» Things to do
• 1. In the download tracking text, what is the worker's responsibility?
• 2. From the download tracking text, copy out word for word the passage from "defmodule DownloadManager.Download.Tracker.Worker.Fake do" up to and including "Keyword.get(opts, :name, __MODULE__)".

» Text block
Creating and tracking downloads

With the download definition and the distributed repository working, we can move on to the next thing: requesting a download and tracking its progress. First, let's implement the module which starts new download request processes:

# ./lib/download_manager/download/tracker.ex

defmodule DownloadManager.Download.Tracker do
  alias __MODULE__.Worker
  alias DownloadManager.{Download, Download.Repo, HordeRegistry, HordeSupervisor}

  @spec start(String.t()) :: {:ok, Download.t()} | {:error, term}
  def start(user_id) do
    with download <- Download.new(user_id: user_id),
         {:ok, download} <- Repo.insert(download),
         child_spec <- worker_spec(download),
         {:ok, _} <- HordeSupervisor.start_child(child_spec) do
      {:ok, download}
    end
  end

  defp worker_spec(%Download{user_id: user_id} = download) do
    %{
      id: {Worker, user_id},
      start: {Worker, :start_link, [[download: download, name: via_tuple(user_id)]]},
      type: :worker,
      restart: :transient
    }
  end

  defp via_tuple(id) do
    {:via, Horde.Registry, {HordeRegistry, {Download, id}}}
  end
end

The Tracker module exposes a public start function that expects a user_id. Using this ID generates a new download, inserts it into the repository, generates a worker child spec, and finally starts the tracker worker process using the Horde supervisor, returning the created download. Please notice the {:via, Horde.Registry, {HordeRegistry, {Download, id}}} name option it sets in the worker spec to register the process globally across all nodes. The worker's responsibility is simple: to keep track of the download file generation reporting the progress. Nevertheless, depending on your particular case, generating downloadable files can imply different things, from processing significant amounts of data locally to relying on an external service, having to handle the communication between both applications. Therefore, let's follow the same dependency injection approach that we took in the download repository and create a worker behavior module:

# ./lib/download_manager/download/tracker/worker.ex

defmodule DownloadManager.Download.Tracker.Worker do
  @adapter Application.compile_env(:download_manager, __MODULE__)[:adapter]

  @callback start_link(keyword) :: GenServer.on_start()

  defdelegate start_link(opts), to: @adapter
end

Again, for the sake of simplicity, we are going to build a fake worker implementation that gives us enough time to mess around in the interactive shell:

# ./lib/download_manager/download/tracker/worker/fake.ex

defmodule DownloadManager.Download.Tracker.Worker.Fake do
  use GenServer

  alias DownloadManager.{Download, Download.Repo}
  alias Phoenix.PubSub

  def start_link(opts) do
    name = Keyword.get(opts, :name, __MODULE__)
    download = Keyword.fetch!(opts, :download)

    GenServer.start_link(__MODULE__, download, name: name)
  end

  @impl GenServer
  def init(download) do
    schedule(:start, 1_000)

    {:ok, download}
  end

  @impl GenServer
  def handle_info(:start, download) do
    {:ok, new_download} =
      download
      |> Download.with_pending_state()

» Dataset excerpts

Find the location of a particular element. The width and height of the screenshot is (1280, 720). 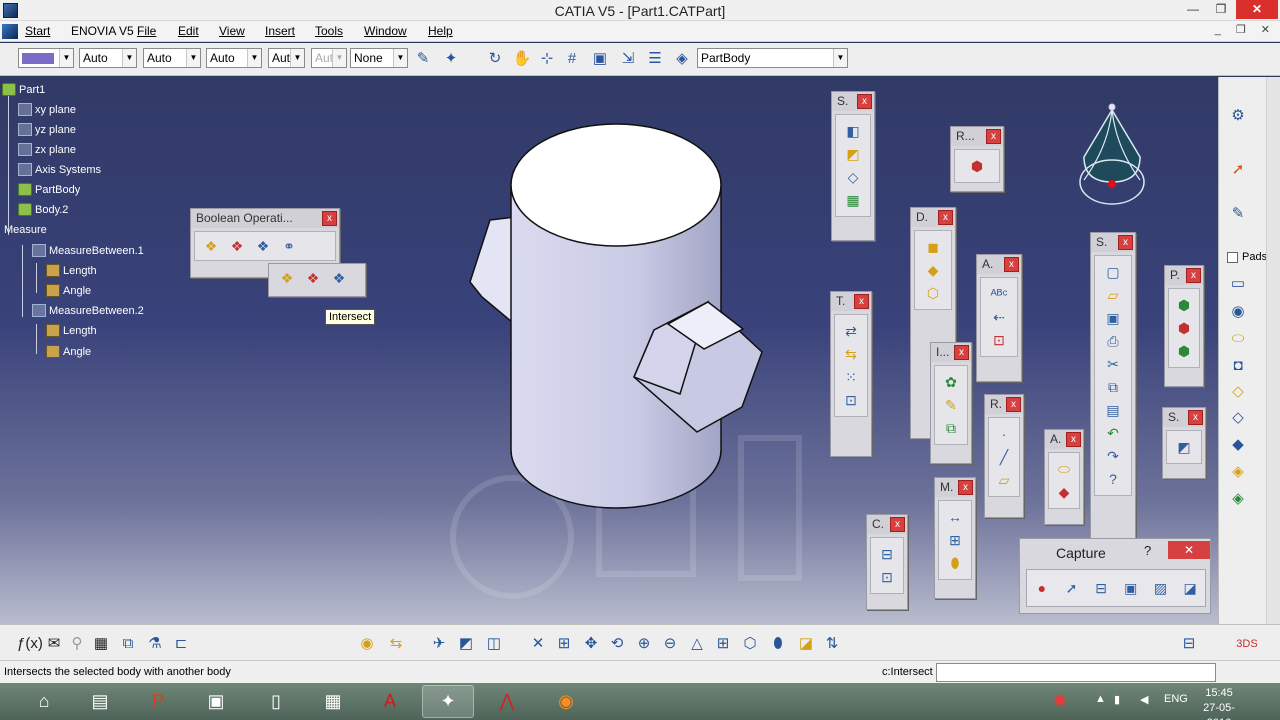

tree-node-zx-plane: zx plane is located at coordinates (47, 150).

==

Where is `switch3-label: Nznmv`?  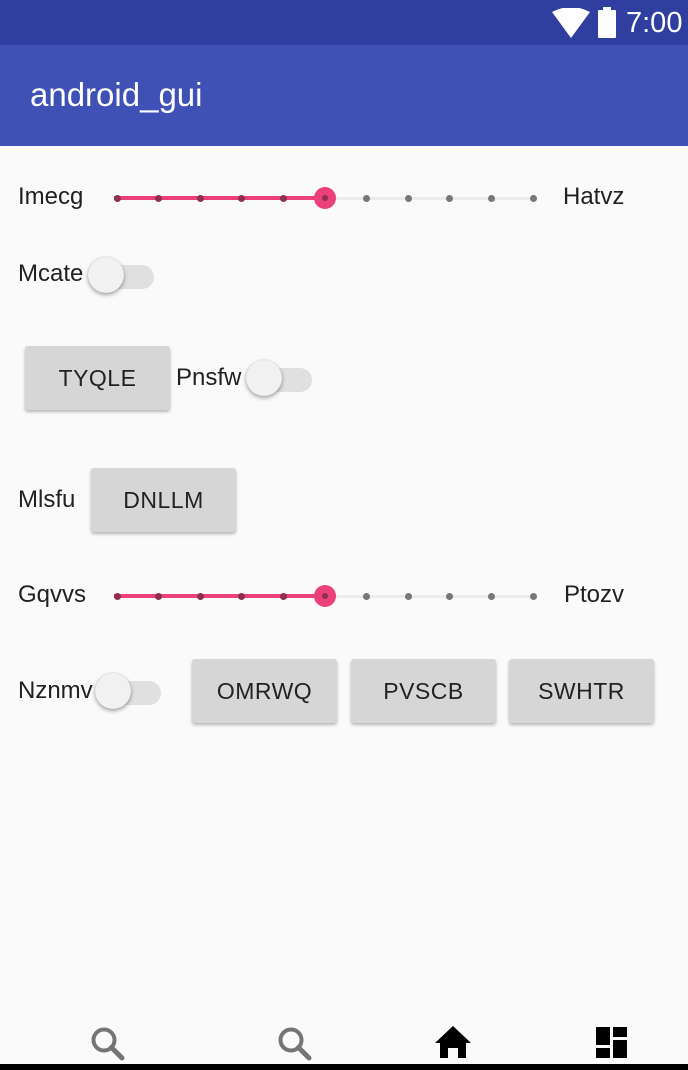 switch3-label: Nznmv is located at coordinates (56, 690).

» Outputs by task
• 1. To keep track of the download file generation, reporting the progress.

• 2.
defmodule DownloadManager.Download.Tracker.Worker.Fake do
  use GenServer

  alias DownloadManager.{Download, Download.Repo}
  alias Phoenix.PubSub

  def start_link(opts) do
    name = Keyword.get(opts, :name, __MODULE__)